NVIDIA Corporation (NASDAQ:NVDA) released its third quarter earnings report after closing bell tonight, posting adjusted earnings of 39 cents per share on revenue of $1.23 billion, a 16% year over year increase. Analysts had been expecting earnings of 27 cents per share on $1.2 billion in revenue for the quarter.

NVIDIA Corporation Beats Earnings Estimates

In the same quarter last year, the company reported earnings of 26 cents per share, beating the consensus estimate, on $1.05 billion in revenue, which was just barely a miss compared to consensus.

Net earnings were 31 cents per share or $173 million, compared to 20 cents per share last year.

Business updates

During the quarter, NVIDIA launched its new gaming GPUs, extended its Maxwell-based processors and continued working with Tesla Motors INc (NASDAQ:TSLA) to push into the big data analytics market. The company also passed 6 million cars on the road with NVIDIA-powered infotainment systems.

“NVIDIA’s focus on creating visual computing platforms for datacenter, mobile and PC drove record revenue this quarter,” said NVIDIA President and CEO Jen-Hsun Huang in a statement. “Growth drivers have kicked in for us on several fronts. High-performance computing, virtualization and web service providers have created demand for our GPU-accelerated datacenter platforms. Automakers are using Tegra to help reinvent the driving experience. And our new Maxwell architecture is a giant leap forward that has triggered a major upgrade cycle by PC gamers.”

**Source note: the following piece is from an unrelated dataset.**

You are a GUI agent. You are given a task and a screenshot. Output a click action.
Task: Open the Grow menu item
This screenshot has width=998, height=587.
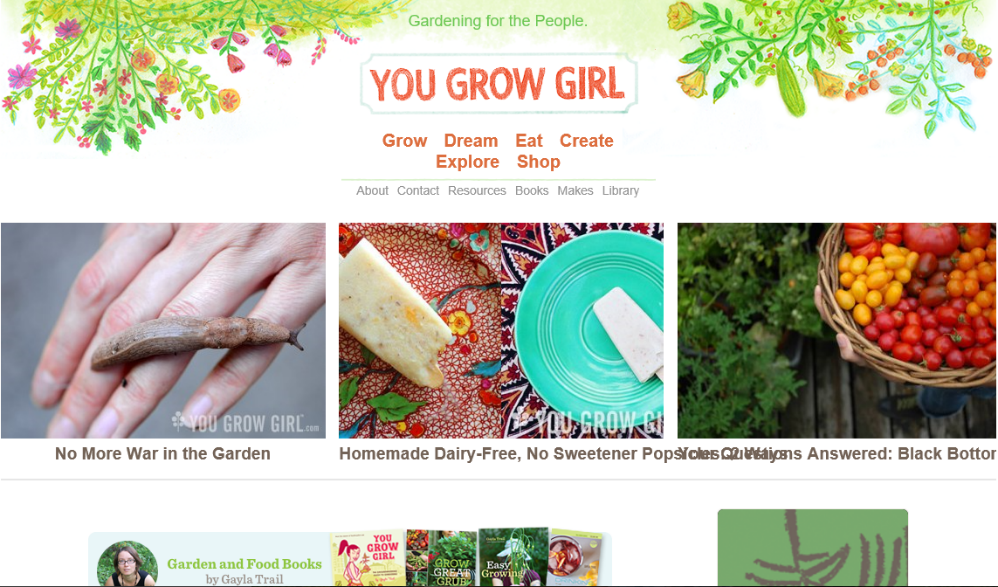(x=404, y=141)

The company paid $46 million in cash dividends and received 16.8 million shares as part of a $310 repurchase agreement. NVIDIA expects to return about $600 million to shareholders in the 2016 fiscal year through a combination of share repurchases and dividends.

NVIDIA provides guidance

For the fourth fiscal quarter, NVIDIA expects revenue to be about $1.2 billion, plus or minus 2%. The company projects non-GAAP gross margins of between 55.2% and 55.5%, plus or minus 50 basis points. NVIDIA expects GAAP operating expenses to be between $470 million and non-GAAP operating expenses to be about $422 million, including litigation costs.

The company expects to spend between $40 million and $50 million on capital expenditures.